The process begins with gaining a more nuanced understanding of property rights and situating carbon rights within this concept (Phase 1). The guidebook then presents guidelines for assessing the relevant stakeholders in structuring REDD+ programs and their interests (Phase 2), followed by guidance to identify the appropriate beneficiaries—or carbon right holders—in order to cultivate the necessary incentives to meet REDD+ objectives (Phase 3). Here, consideration is given to the level at which compensation is provided and the potential implications of channeling benefits to different scales of beneficiaries.
The guidebook then provides analysis of the tenure situation and guidance on assessing rights to carbon, forest resources, and land within both customary and statutory law, particularly as these relate to the identified beneficiaries (Phase 4).

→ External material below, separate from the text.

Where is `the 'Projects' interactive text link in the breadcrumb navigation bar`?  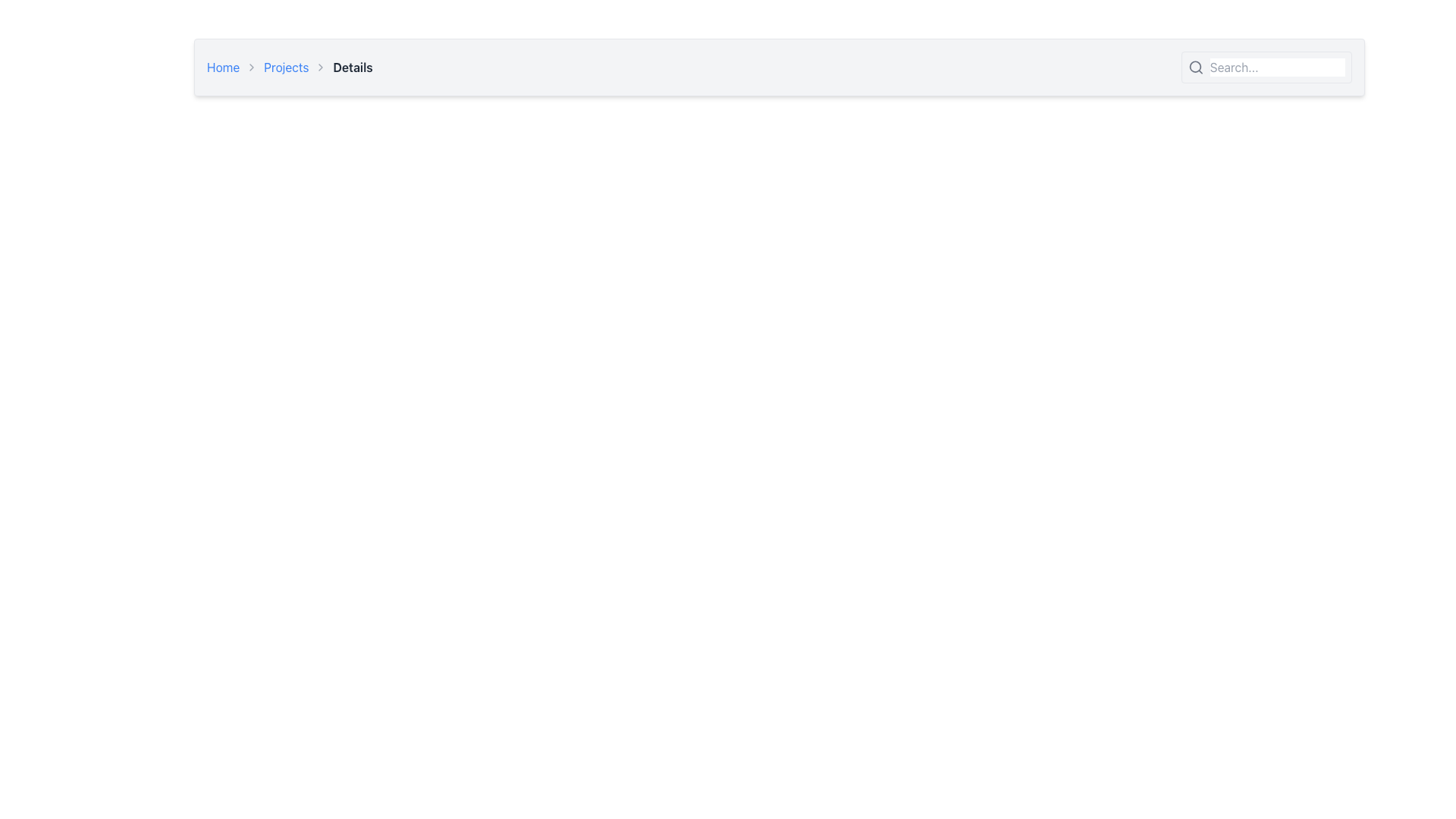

Such analysis is designed to enable practitioners to establish where gaps, weaknesses, and conflicts exist in defining and structuring carbon rights to achieve REDD+ objectives. The guidebook lays out a series of options for framing carbon rights in law that might be appropriate depending on the outcomes of the analysis of REDD+ stakeholders, potential beneficiaries, and the tenure situation (Phase 5). Trade-offs associated with different alternatives for assigning carbon rights are discussed. Measures that might accompany legal reforms are also provided.